As an entrepreneur you may think you don't need to network -- that's for big company employees.

However entrepreneurs need to build more social capital, not less. And, as an entrepreneur, you should make sure your network is both deep and broad.

Your deep network brings you support -- critical to maintain your mood through the ups and down of startup life. You can activate your deep network when you need to make a call to get the scoop on something or you need a quick favor. And, let's face it: being a founder is lonely. There are very few people you can be open and vulnerable with. Within your deep network you will likely find one or two people you an open up to.

The broad part of your network gives you access to people you don't know with different information and perspective. This is very valuable since we tend to mostly hang out with people who are like us. Your broad network will introduce you to people who might mentor you with new ideas and perspectives. Your broad network will challenge you and give you ammunition to connect disparate dots.

Both your deep and broad networks networks together provide you introductions to employees, customers, funders, professionals and everyone else your business needs to grow. Ultimately your network may even help you get acquired

The way to build your network is not, mercifully, to attend networking events. Instead build your network before you need it by "paying in" to the startup ecosystem around you.

Make an effort to connect other founders.

Founders are the only ones who really understand other founders: Their highs and lows, their anxieties, their triumphs, and their sleepless nights navigating through relentless uncertainty. One way you can build your network is simply to organize casual gatherings over dinner or coffee of local founders. It's simple to coordinate -- just hold it at a local coffee shop or restaurant and have everyone pay her own way.

If you do this you will also get to be known as a connector of others. As the hub of introductions others will seek you out and so you will continue to broaden your network. This is both gratifying and valuable. 

One co-founder I coach, Nate, is the CTO of his company. About two years ago he started pulling together informal gatherings of other CTO founders. You might think that technical people don't want to meet others, but it's actually the opposite.

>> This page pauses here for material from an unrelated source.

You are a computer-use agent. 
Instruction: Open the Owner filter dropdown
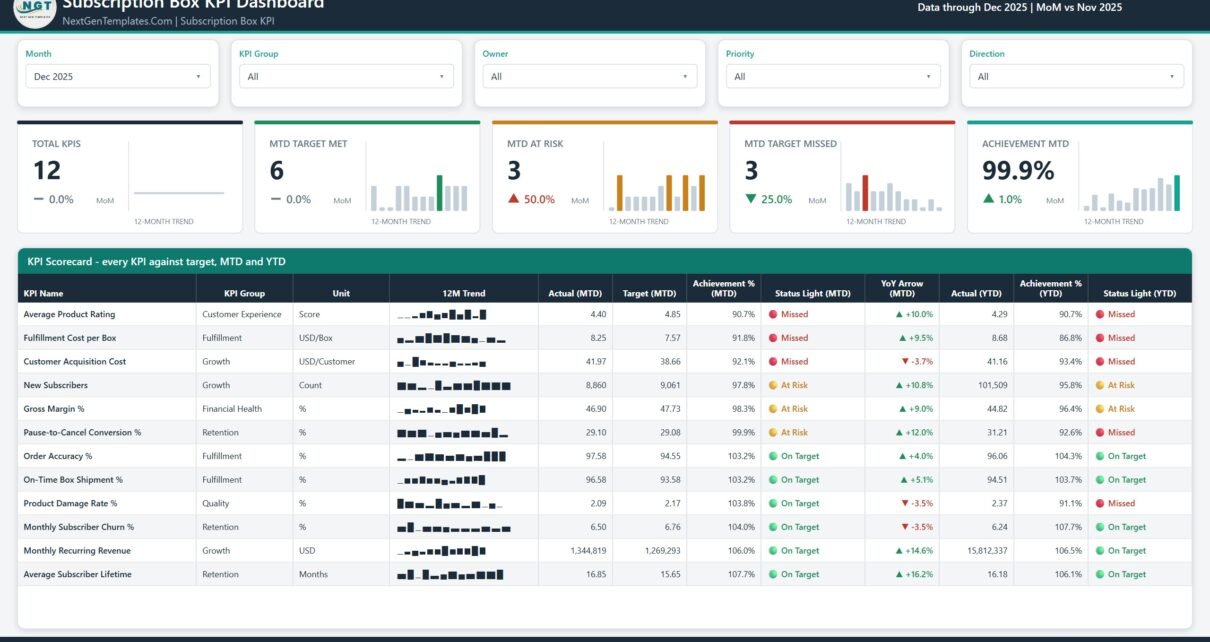590,76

Technical founders do want to connect but they don't always know how -- networking events are torture for them and they aren't necessarily social enough to know about events that would be more of a fit for them.

So these dinners were perfect. Everyone appreciated the opportunity to share their unique problems with a group that could understand them. Nate also found that the dinners helped him find new ways to recruit tech talent and gave him perspective on how to run team meetings, so in addition to positioning himself as a connector he got tangible takeaways out of the gatherings.

Speak at events.

Another way to add value to your ecosystem is to say yes to speaking engagements. People want to hear about your experiences and about mistakes you've made and what you've learned from them. So when you're asked to speak say yes, even when you think you're too busy and even if you (like many) are afraid to do public speaking. If you say yes you will have to do it.

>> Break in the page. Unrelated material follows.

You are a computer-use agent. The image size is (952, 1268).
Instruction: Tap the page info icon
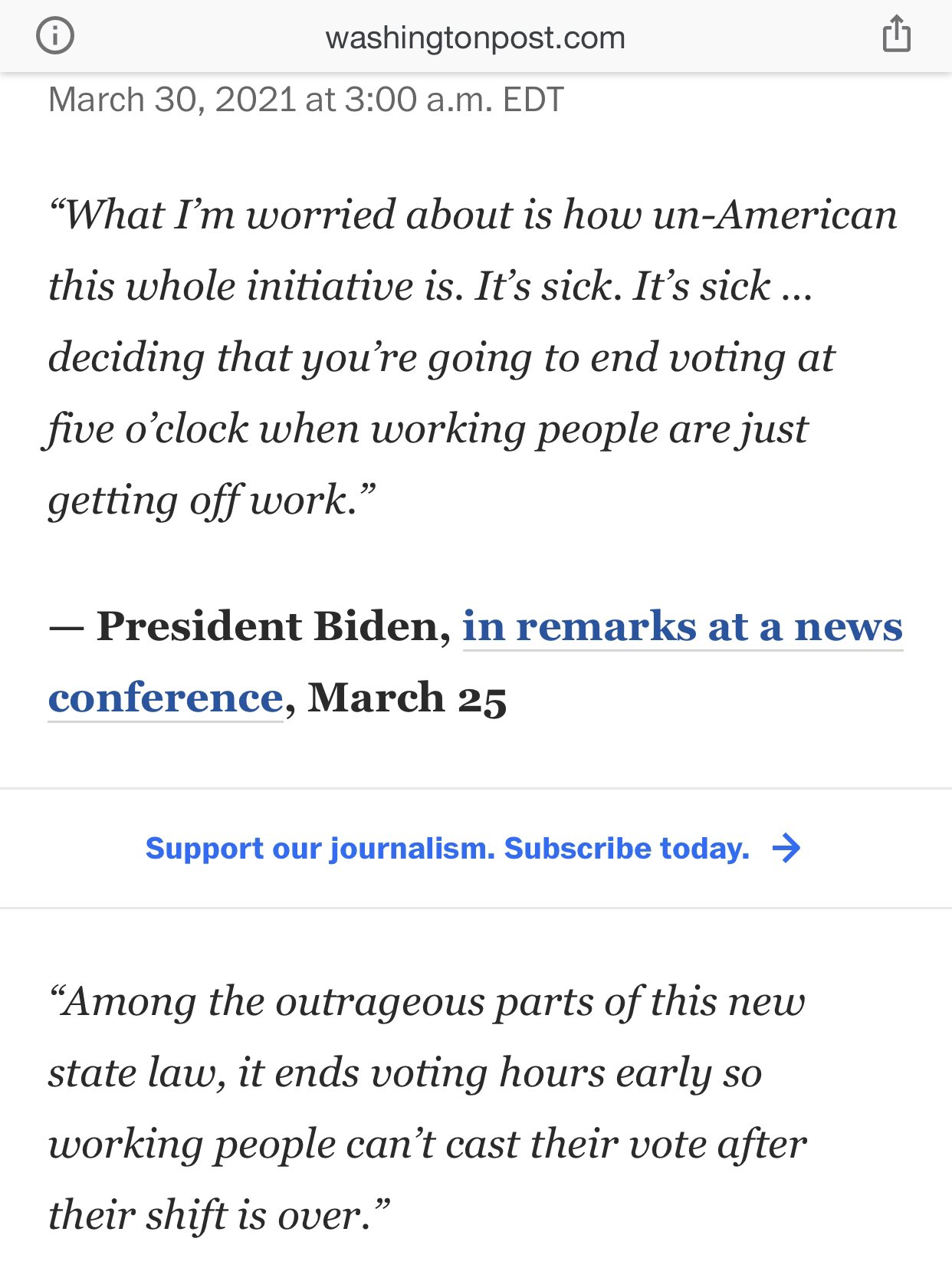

Accelerators love to have startup founders speak, as do tech conferences like TechCrunch Disrupt and others. There are many local organizations that love to include founders. If you tell people you want to be on a panel or look up some local events, you will easily find

Let others know that you're available to help.

As you build your network, lawyers, venture capitalists, and other founders will want your take on something or will want you to give advice to another founder. Take the opportunity to help. You will be memorable as a "giver," so when you need something -- and you inevitably will -- others will go out of their way to help you.

It may be obvious to take calls from VCs -- building relationships with investors is an idea that speaks for itself. One of the startup CEOs I coach in Chicago also always take calls from lawyers and other founders. One of his first investors and board members - who has been incredibly supportive and tangibly helpful -- got introduced through a lawyer who had called asking for a favor. And, he says, having gone through the pain of the last seven years of his startup, he wants to give back by helping other founders avoid his mistakes.

Success all comes down to thinking about how to be a part of the startup community, adding value, and asking for help when you need it. That's how you build your social capital as an entrepreneur which will ultimately benefit both you and the company.